Method of decontaminating soils

Abstract

In a method of decontaminating soils, sediments and mud including at least a sand fraction and a fine particle fraction which contains a particle-like silt component to which particularly contaminants comprising heavy metals and organic compounds adhere, and wherein the contaminated silt component is separated from the mineral silt component, the fine particle fraction including the contaminants is subjected essentially at the same time to a cavitation and an oxidation treatment before the contaminated silt component is separated from the mineral silt component.

Description

BACKGROUND OF THE INVENTION

The invention relates to a method of decontaminating soils such as sediments, silts and muds which include at least a sand fraction and a fine particle fraction wherein the fine particle fraction includes an organic silt component to which particularly contaminants of heavy metals and organic compounds adhere and wherein the contaminated silt fraction is to be separated from the mineral silt fraction.

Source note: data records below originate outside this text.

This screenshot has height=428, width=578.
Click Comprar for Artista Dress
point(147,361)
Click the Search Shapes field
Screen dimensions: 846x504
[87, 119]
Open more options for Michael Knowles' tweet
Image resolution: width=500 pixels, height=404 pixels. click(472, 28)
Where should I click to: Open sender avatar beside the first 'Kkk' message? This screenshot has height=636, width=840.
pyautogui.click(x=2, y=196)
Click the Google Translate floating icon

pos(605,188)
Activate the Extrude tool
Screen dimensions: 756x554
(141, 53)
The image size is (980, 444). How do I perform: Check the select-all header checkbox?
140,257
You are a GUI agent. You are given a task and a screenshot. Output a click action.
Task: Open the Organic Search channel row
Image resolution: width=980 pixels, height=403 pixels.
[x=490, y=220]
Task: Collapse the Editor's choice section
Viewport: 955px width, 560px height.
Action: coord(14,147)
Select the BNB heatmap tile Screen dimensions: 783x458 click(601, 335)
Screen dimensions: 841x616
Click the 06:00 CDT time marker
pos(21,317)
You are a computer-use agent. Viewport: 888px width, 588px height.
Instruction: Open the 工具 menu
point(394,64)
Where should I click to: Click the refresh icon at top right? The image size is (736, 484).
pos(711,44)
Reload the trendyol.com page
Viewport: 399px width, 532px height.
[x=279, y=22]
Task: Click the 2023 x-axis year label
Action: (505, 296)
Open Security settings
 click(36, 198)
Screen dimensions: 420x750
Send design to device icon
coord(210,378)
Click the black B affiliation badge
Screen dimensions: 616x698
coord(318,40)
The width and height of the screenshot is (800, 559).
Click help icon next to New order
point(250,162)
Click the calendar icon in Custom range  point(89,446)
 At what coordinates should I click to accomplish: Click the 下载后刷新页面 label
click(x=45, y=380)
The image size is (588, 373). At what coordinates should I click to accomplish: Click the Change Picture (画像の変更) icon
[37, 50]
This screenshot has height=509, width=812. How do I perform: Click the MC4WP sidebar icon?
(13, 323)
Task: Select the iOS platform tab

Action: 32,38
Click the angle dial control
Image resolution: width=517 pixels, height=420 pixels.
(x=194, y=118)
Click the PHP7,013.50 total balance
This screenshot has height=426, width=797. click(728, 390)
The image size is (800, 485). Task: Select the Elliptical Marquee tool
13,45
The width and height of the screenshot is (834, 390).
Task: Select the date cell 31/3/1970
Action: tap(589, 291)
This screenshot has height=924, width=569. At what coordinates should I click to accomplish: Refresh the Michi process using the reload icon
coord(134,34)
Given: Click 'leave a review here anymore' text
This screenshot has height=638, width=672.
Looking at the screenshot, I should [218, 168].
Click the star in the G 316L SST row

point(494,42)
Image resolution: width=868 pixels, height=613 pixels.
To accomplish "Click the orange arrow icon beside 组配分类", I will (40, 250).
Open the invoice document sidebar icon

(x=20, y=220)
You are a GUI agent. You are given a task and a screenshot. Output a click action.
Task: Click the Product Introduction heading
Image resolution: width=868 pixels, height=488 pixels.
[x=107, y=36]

Contaminated soils are present all over the world in large amounts as contaminated sediments and muds in flowing and still waters and in muds from sewage treatment plants. There are more than 200,000 suspected contaminated areas alone in Germany. Annually, in the area of the former West Germany 60,000 m 3 of contaminated soil are excavated and about 5,000,000 m 3 sewage treatment muds are generated.

These amounts cannot all be deposited. It is therefore absolutely necessary to find methods of utilizing these amounts by new environmentally acceptable methods in order to control these amounts of waste materials in an effective manner. Basically, it would first be necessary to provide economical methods by which the amounts of such contaminated materials being generated is minimized.

A second step of controlling the amount of contaminated materials would be to provide methods for decontaminating or utilizing the contaminated soils remaining after the first control step. But if there is no economical way of utilizing the remaining contaminated materials those materials must be deposited. However, today's deposits are tomorrows contaminations.

Contaminated soils, sediments and muds have been separated in the past by simple hydraulic procedures into sand and fine particle fractions (<63 μm). The fine particle fraction comprises a mineral silt fraction (2 μm to ≦63 μm) and a clay fraction (<2 μm), and organic contaminants such as heavy metals or heavy metal compounds. The sand fraction is essentially free of contaminations and can generally be utilized otherwise. Since, inspite of many attempts and proposals, economical decontamination processes of contaminated soils do not exist the contaminated silt fractions are generally deposited as waste.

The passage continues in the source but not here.